Подобное и раньше основательно бесило, хотя и не было особой причины. Никита же прекрасно знал, что Лиза Алику не нужна, а он ей и подавно, но сейчас…
Сейчас всё слишком изменилось. Вообще всё. И Пожарский вёл себя не как обычно – не как обычно с Лизой – а вот в остальном-то как раз, как всегда. И теперь у него все шансы, которые он не упустит. Уж слишком хорошо Никита был с ним знаком, поэтому прекрасно знал, что от него ожидать, знал причины и мотивы. И много ещё чего.
Ведь когда-то они и правда были друзьями. А потом…
Глава 35
Наверное, на месте Пожарского Никита просто набил бы себе морду, не жалея, не сдерживаясь, и никогда больше и близко не подошёл бы. Но Алик повёл себя до предела странно – наоборот. Вцепился и не отпускал. Даже когда свалил из дома, сам предложим пожить в его съёмной квартире, зная, что Никите теперь тоже негде. Не ютиться же в крошечной комнатке вместе с родителями.
Никита предпочитал не задумываться, почему так. Он ведь и сам не отказался, хотя мог спокойно устроиться в общаге – уж как-нибудь договорился бы. Но не стал, потащился за Аликом, и тоже хрен знает почему.
Чувствовал себя обязанным, виноватым? Выбрал себе в качестве наказания? Постоянно видеть рядом эту рожу, пользоваться щедро раздаваемыми благами, хранить скрываемые от всех остальных тайны, делить… Да что только не делить. Но так было и раньше. Только воспринималось по-другому.

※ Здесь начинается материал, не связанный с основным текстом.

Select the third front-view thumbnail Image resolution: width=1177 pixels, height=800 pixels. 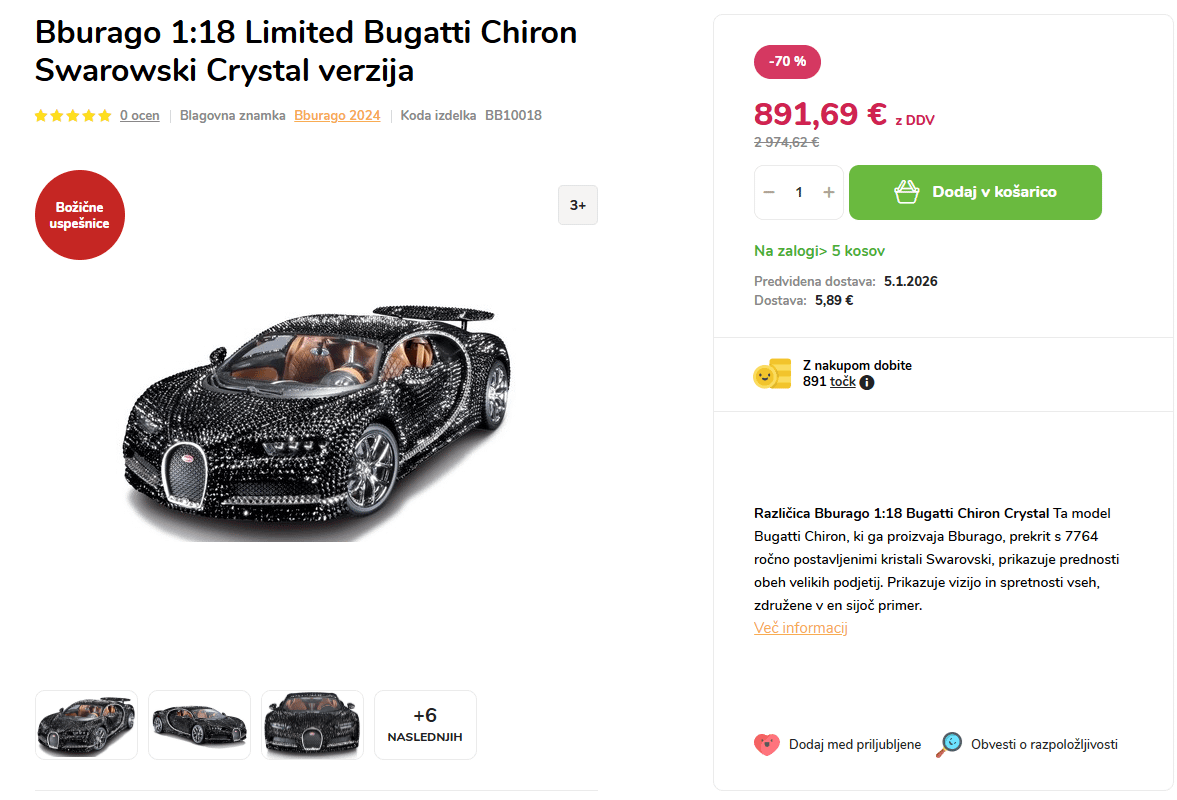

А может, потому Алик и держал его поблизости, чтобы ни в коем случае не упустить момент, когда самому представится возможность отомстить – вот так же жёстко и безжалостно ударить. А Лиза…
При любых других обстоятельствах она бы ни за что, но сейчас, когда Никита её бросил, предал, променял на другую, да ещё внезапно и без видимой причины – запросто. Со злости, от отчаяния и от обиды. Лично он так бы и поступил. Вот и она. Но даже предполагать невыносимо, что там у них с Пожарским. А тот точно не упустит возможности: посочувствует, успокоит, пожалеет, поможет расслабиться и отвлечься.
Верхняя губа нервно задёргалась, и пришлось стиснуть зубы, сдерживать себя изо всех сил, чтобы упирающийся в стекло кулак не пошёл на размах. Толку-то от разбитого окна? И действительно уже давно пора отодвинуться от него, отвернуться, а не пялиться как приклеенному вниз. И не додумывать, что ещё не случилось. Нахрен!
Но никак не получалось. И кровь только сильнее закипала, стучала в висках. И оно само в голову лезло, представлялось, как ни отгоняй. Потому что много раз видел, потому что они друг друга особо и не стеснялись, бывало и в одной комнате с разными, и с одной.